(Supplied information Opens)

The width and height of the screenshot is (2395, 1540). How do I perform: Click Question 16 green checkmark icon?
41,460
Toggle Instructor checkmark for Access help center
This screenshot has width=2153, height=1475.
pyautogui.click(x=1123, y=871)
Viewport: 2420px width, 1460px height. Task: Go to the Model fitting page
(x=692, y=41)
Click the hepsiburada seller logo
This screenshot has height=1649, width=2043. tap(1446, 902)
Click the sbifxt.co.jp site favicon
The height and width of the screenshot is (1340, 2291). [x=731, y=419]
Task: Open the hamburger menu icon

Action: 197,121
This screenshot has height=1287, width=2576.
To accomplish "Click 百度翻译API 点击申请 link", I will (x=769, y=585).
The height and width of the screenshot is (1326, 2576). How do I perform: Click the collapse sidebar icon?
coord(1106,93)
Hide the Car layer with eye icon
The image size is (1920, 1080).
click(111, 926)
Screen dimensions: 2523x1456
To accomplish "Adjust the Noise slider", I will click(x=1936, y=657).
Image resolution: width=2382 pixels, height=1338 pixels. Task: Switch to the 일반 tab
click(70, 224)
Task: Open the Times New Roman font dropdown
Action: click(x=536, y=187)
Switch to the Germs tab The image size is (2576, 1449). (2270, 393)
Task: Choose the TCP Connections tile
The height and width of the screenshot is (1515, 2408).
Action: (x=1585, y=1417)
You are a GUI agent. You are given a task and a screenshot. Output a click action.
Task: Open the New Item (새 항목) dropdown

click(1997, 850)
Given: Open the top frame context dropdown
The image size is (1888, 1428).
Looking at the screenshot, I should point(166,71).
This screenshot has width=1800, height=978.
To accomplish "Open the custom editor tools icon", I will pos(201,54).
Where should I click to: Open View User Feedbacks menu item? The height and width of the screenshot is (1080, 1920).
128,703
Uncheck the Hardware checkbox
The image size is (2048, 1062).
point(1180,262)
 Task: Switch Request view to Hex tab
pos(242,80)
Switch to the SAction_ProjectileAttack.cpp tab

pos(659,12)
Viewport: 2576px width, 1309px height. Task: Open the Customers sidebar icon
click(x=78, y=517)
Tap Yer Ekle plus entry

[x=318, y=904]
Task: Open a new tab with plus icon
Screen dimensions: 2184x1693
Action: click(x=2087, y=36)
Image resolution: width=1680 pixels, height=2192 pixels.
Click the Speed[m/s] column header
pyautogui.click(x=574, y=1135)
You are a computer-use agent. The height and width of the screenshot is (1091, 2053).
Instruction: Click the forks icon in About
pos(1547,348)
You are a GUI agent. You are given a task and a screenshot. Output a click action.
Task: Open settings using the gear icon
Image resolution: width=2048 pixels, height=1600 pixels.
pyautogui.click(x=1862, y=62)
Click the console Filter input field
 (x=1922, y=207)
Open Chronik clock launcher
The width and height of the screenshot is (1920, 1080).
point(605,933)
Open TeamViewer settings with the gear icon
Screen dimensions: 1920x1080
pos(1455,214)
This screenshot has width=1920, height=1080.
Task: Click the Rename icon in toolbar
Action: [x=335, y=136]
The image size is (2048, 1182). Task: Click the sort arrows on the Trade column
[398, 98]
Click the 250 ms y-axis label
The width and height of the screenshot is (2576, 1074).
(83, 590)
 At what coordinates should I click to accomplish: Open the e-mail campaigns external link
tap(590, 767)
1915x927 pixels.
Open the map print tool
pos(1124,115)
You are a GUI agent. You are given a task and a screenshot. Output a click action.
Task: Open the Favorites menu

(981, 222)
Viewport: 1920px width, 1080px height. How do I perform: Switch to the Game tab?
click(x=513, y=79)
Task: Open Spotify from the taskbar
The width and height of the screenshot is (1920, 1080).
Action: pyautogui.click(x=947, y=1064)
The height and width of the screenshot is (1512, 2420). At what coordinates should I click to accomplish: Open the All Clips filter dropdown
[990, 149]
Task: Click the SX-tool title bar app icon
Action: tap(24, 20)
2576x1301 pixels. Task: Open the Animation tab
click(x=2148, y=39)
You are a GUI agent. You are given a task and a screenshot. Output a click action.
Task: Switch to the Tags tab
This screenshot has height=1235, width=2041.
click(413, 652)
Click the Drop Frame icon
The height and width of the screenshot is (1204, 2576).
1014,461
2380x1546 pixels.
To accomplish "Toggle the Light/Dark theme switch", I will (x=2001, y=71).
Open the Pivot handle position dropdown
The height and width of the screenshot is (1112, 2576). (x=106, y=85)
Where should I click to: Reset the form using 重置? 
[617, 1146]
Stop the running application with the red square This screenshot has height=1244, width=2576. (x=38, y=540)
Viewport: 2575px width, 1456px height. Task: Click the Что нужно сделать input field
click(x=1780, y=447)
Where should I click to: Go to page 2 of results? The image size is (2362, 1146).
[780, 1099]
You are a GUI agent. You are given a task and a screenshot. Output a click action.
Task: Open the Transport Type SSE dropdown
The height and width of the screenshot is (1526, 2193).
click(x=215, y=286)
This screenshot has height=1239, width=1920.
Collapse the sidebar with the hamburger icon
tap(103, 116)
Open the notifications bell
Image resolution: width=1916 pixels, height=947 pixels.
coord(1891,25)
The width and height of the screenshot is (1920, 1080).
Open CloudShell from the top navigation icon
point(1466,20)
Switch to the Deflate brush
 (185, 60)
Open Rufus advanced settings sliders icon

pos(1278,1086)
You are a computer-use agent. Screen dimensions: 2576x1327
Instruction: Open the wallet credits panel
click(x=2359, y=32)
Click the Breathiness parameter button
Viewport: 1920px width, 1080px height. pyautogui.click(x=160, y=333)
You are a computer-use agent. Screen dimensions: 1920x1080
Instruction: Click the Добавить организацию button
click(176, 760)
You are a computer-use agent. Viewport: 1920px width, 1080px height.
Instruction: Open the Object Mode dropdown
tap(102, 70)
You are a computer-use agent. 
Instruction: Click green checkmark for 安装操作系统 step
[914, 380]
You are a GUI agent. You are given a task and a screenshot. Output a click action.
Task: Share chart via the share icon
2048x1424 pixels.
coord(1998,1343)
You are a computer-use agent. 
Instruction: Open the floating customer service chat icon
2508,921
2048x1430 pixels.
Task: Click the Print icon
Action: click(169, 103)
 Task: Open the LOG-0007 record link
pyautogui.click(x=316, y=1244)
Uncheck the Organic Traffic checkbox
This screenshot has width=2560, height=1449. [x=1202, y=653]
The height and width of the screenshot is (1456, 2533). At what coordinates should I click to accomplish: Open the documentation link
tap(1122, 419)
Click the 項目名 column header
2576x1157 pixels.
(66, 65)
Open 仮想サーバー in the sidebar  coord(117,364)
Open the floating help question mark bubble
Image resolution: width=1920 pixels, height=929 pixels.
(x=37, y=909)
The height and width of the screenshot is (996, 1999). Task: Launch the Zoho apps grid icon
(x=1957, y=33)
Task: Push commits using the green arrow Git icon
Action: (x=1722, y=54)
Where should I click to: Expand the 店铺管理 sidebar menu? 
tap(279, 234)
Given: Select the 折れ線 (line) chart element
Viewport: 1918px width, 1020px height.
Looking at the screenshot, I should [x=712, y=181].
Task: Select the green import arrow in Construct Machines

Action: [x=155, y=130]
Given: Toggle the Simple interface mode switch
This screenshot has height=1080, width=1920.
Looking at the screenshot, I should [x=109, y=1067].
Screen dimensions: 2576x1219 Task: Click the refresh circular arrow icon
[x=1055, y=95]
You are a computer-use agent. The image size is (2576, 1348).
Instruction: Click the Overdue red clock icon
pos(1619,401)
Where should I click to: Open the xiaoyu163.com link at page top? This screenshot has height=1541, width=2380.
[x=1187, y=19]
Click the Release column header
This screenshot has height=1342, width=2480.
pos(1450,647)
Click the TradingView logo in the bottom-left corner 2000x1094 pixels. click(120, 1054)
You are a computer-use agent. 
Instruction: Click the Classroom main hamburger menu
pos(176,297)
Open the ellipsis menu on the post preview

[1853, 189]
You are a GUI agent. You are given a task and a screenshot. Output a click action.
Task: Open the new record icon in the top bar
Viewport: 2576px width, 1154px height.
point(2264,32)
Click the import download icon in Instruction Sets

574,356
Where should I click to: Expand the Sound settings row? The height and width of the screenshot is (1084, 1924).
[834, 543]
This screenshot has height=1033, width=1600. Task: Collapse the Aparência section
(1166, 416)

(Supplied information Closes)

▶ _Task to complete_: In the lines above, locate the string "computer". Copy every line where it occurs.

▶ _Result of the exercise_:
You are a computer-use agent. The height and width of the screenshot is (1091, 2053).
You are a computer-use agent. Screen dimensions: 2576x1327
You are a computer-use agent. Screen dimensions: 1920x1080
You are a computer-use agent. Viewport: 1920px width, 1080px height.
You are a computer-use agent. 
You are a computer-use agent. 
You are a computer-use agent. The image size is (2576, 1348).
You are a computer-use agent. 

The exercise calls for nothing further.